After defining the activation states, initial parameter estimates can be computed. Co-activation and modulatory coefficients are all set to 0, and intrinsic transition probabilities are estimated by a standard HMM approach~\cite{Rabiner1989}.
Following~\cite{Friedman2010}, in a regularised logistic regression, one attempts to solve the following:
\begin{equation}
\min_{\alpha^{(r)},\boldsymbol{\gamma}^{(r)},\boldsymbol{\beta}^{(r)}} -\mathcal{L}^{(r)}(\alpha^{(r)},\boldsymbol{\gamma}^{(r)},\boldsymbol{\beta}^{(r)}) + \lambda (\xi ||\boldsymbol{\gamma}^{(r)}||_1 + (1-\xi) ||\boldsymbol{\beta}^{(r)}||_1),
\end{equation}
where $r$ is the assessed region, and the log-likelihood is approximated as:
\begin{equation}
\mathcal{L}^{(r)}(\alpha^{(r)},\boldsymbol{\gamma}^{(r)},\boldsymbol{\beta}^{(r)}) = - \frac{1}{2|\mathcal{T}|} \sum_{t\in\mathcal{T}} \omega_{t} (z_{t} - \alpha^{(r)} - \boldsymbol{\gamma}^{(r)\top} \mathbf{h}_{t+1}^{\mathbf{(-r)}} - \boldsymbol{\beta}^{(r)\top} \mathbf{h}_{t}^{\mathbf{(-r)}}) + C.
\end{equation}
The ensemble $\mathcal{T}$ contains all the data points for which the probed region is in the start state of interest at time $t$ (\textit{e.g.}, baseline for the baseline-to-active transitions), and $C$ is a constant. If we denote the probability of the transition of interest as $p(\alpha^{(r)},\boldsymbol{\gamma}^{(r)},\boldsymbol{\beta}^{(r)},\mathbf{h}_{t}^{\mathbf{(-r)}}, \mathbf{h}_{t+1}^{\mathbf{(-r)}})$, the parameters $\omega_t$ and $z_t$ depend on the current estimates of the coefficients---which we denote with a tilda---as:
\begin{equation}
\left\{
\begin{array}{ll}
\omega_t = p(\tilde{\alpha}^{(r)},\boldsymbol{\tilde{\gamma}}^{(r)},\boldsymbol{\tilde{\beta}}^{(r)},\mathbf{h}_{t}^{\mathbf{(-r)}}, \mathbf{h}_{t+1}^{\mathbf{(-r)}})-p(\tilde{\alpha}^{(r)},\boldsymbol{\tilde{\gamma}}^{(r)},\boldsymbol{\tilde{\beta}}^{(r)},\mathbf{h}_{t}^{\mathbf{(-r)}}, \mathbf{h}_{t+1}^{\mathbf{(-r)}})^2 \\
z_{t} = \tilde{\alpha}^{(r)} + \boldsymbol{\tilde{\gamma}}^{(r)\top} \mathbf{h}_{t+1}^{\mathbf{(-r)}} + \boldsymbol{\tilde{\beta}}^{(r)\top} \mathbf{h}_{t}^{\mathbf{(-r)}} + \frac{y_t - p(\tilde{\alpha}^{(r)},\boldsymbol{\tilde{\gamma}}^{(r)},\boldsymbol{\tilde{\beta}}^{(r)},\mathbf{h}_{t}^{\mathbf{(-r)}}, \mathbf{h}_{t+1}^{\mathbf{(-r)}})}{\omega_t}
\end{array}.
\right.
\end{equation}
$y_t$ defines whether there was a change in activity level from time $t$ to $t+1$ or not (respectively, $y_t = 1$ or $y_t = 0)$. Coefficients are iteratively estimated by a coordinate-wise descent algorithm, following ~\cite{Friedman2007}: the initial estimates outlined above are used at the maximal regularisation level $\lambda_{MAX}$, and individual coefficients are successively re-estimated in random order (note that for $\alpha^{(r)}$ coefficients, which do not enter the $\ell_1$ regularisation term, soft shrinkage is not required). The process continues until the change across two iterations becomes lower than a defined tolerance threshold $\epsilon$. The next regularisation level is then considered, using warm restarts to speed up computations (\textit{i.e.}, the estimates obtained at the end of a regularisation cycle are used as initial values for the following one).

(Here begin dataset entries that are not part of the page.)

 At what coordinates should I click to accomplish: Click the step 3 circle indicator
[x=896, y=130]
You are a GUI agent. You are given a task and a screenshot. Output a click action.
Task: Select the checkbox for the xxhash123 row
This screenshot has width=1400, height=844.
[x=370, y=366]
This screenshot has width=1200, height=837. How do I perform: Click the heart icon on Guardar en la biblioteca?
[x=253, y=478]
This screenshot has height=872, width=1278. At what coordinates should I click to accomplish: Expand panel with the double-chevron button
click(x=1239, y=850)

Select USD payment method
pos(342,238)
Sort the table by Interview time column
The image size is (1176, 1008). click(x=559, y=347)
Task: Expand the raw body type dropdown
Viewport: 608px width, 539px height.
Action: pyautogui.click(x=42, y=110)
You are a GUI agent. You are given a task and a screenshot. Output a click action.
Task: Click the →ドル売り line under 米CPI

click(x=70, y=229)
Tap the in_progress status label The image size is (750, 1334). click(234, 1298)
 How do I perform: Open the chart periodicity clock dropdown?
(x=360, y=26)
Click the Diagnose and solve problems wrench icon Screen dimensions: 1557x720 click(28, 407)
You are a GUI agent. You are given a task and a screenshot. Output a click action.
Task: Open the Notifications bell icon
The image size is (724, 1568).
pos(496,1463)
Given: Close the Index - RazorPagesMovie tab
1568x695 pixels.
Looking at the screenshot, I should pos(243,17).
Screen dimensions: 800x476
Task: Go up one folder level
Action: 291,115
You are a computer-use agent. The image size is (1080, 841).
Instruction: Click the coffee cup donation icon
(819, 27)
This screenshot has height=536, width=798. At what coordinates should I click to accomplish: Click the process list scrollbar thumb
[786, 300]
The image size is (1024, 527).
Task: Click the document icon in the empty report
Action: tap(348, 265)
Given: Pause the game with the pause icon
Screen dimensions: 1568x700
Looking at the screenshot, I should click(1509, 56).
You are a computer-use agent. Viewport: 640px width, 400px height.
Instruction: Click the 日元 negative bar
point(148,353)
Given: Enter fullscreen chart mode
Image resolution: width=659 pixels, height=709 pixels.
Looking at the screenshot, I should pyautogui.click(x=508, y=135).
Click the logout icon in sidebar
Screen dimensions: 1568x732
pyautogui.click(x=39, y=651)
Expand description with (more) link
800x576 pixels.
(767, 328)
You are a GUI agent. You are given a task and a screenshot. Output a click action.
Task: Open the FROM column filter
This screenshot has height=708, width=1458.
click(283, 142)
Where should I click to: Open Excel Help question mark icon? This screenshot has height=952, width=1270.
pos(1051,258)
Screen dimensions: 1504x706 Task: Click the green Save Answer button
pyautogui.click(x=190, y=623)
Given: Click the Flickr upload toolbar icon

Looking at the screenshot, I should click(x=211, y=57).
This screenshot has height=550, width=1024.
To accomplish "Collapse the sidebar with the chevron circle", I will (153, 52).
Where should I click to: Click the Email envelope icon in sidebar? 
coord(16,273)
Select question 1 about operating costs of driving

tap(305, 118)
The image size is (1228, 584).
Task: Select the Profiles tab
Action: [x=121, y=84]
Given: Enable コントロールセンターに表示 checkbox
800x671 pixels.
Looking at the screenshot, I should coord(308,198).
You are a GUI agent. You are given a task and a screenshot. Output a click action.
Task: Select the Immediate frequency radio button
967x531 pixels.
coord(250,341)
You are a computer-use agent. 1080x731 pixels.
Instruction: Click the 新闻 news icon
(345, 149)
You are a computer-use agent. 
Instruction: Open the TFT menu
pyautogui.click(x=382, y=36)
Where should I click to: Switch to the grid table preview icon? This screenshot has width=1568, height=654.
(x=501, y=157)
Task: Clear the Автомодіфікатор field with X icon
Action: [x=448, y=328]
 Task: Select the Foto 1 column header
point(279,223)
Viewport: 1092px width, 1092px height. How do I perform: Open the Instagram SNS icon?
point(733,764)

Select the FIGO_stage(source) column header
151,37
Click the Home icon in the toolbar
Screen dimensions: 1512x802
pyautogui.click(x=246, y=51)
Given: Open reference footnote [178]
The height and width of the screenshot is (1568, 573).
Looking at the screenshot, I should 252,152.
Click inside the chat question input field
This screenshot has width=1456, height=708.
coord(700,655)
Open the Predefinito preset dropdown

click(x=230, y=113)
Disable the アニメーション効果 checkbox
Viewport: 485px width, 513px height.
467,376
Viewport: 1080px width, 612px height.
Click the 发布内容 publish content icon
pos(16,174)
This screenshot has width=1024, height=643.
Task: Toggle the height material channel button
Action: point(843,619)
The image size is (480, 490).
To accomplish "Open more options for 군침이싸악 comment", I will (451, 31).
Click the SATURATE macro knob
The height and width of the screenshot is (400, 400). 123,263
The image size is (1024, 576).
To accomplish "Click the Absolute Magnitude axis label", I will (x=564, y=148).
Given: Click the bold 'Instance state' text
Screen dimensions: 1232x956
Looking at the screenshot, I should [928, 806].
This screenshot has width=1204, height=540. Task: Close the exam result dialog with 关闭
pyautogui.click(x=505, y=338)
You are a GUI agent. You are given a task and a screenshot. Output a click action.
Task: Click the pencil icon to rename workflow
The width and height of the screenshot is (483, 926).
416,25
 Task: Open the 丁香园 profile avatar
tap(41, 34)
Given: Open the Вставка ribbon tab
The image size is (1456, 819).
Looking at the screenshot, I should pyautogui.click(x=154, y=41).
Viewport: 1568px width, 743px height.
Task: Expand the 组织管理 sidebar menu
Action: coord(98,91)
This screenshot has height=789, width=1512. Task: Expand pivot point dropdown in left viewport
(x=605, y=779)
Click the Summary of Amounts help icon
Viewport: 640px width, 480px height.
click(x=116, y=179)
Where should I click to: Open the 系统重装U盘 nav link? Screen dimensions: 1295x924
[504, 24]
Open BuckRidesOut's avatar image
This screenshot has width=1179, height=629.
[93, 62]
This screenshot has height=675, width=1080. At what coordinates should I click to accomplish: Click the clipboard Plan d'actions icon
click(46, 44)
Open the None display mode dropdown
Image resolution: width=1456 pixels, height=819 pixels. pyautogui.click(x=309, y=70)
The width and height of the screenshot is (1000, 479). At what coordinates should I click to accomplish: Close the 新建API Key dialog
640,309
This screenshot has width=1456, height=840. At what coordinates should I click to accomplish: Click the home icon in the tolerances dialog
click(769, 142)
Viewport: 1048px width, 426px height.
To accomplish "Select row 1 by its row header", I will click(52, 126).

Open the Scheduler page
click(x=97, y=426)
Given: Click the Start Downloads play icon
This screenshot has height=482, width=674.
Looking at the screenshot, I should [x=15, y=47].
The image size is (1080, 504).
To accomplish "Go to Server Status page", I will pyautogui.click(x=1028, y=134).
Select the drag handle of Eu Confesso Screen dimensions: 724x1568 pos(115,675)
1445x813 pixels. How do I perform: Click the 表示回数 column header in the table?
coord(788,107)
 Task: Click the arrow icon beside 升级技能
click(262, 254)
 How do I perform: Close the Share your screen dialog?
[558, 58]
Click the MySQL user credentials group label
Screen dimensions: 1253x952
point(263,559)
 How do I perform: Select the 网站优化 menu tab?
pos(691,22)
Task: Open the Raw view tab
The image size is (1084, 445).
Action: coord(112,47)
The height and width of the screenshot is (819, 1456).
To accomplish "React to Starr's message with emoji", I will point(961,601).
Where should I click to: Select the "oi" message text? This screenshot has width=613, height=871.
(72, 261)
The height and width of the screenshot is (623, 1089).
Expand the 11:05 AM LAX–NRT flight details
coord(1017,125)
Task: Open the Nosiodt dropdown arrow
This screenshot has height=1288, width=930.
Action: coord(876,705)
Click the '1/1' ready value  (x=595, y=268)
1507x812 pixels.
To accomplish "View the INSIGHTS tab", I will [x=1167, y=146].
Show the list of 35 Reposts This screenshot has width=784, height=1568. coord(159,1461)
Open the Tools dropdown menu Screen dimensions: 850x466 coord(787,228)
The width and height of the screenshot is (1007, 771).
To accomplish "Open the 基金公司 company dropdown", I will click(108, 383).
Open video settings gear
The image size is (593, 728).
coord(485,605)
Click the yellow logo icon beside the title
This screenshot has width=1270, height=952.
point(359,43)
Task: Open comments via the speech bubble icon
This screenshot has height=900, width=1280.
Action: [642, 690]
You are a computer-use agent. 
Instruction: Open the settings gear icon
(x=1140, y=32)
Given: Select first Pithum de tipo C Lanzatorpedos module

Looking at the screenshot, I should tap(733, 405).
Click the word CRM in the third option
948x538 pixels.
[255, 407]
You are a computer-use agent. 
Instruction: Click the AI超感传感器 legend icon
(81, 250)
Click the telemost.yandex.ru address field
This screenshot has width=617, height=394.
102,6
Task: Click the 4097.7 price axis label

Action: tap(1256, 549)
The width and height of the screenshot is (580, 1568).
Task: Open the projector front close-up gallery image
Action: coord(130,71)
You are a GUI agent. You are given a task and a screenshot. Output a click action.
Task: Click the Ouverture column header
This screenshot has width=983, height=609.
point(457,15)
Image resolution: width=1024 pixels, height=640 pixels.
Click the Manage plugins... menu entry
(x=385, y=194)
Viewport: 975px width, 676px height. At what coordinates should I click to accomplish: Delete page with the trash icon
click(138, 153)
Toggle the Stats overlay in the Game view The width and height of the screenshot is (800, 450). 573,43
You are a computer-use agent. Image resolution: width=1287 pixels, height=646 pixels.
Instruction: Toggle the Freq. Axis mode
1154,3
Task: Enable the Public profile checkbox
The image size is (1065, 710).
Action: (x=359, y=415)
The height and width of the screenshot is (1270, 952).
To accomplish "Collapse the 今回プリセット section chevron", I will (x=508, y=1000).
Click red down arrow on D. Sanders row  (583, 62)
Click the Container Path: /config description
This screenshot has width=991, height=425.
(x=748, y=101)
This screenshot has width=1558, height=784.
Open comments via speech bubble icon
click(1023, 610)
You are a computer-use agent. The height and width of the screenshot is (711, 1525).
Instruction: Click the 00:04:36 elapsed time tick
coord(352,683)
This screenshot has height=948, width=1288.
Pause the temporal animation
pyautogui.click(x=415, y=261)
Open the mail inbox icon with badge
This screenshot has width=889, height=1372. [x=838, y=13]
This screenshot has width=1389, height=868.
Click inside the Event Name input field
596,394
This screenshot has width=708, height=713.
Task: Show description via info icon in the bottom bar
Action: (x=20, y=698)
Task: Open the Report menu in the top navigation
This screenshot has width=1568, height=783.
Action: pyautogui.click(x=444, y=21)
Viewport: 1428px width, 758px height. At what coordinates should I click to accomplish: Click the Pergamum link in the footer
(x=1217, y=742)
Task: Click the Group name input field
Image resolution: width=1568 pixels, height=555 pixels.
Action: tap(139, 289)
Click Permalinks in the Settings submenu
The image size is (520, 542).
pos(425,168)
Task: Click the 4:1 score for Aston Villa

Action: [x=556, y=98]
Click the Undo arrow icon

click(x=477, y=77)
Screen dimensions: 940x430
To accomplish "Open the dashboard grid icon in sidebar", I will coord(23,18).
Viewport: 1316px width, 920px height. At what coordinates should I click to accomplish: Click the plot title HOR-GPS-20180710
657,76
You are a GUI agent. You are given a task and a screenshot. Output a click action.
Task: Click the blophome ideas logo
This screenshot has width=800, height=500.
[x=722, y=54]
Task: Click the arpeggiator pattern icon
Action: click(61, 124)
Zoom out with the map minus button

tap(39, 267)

In all the analyses performed in this work, we considered a regularisation path with $\lambda\in[10000,0.02]$ (206 logarithmically distributed values), compared five levels of trade-off between co-activation and causal coefficients ($\xi=\{0,0.25,0.5,0.75,1\}$), and used a tolerance $\epsilon=10^{-40}$.
\subsection{Validation of the framework on simulated data}
We first sought to validate our pipeline on simulated data containing cross-regional causal modulations as well as co-activations. To do so, we considered parameters resembling those of the assessed experimental data (see the following section) as much as possible. We simulated activity time courses for $R=45$ regions, for a total of $S=135$ subjects and $T=1190$ time points per subject.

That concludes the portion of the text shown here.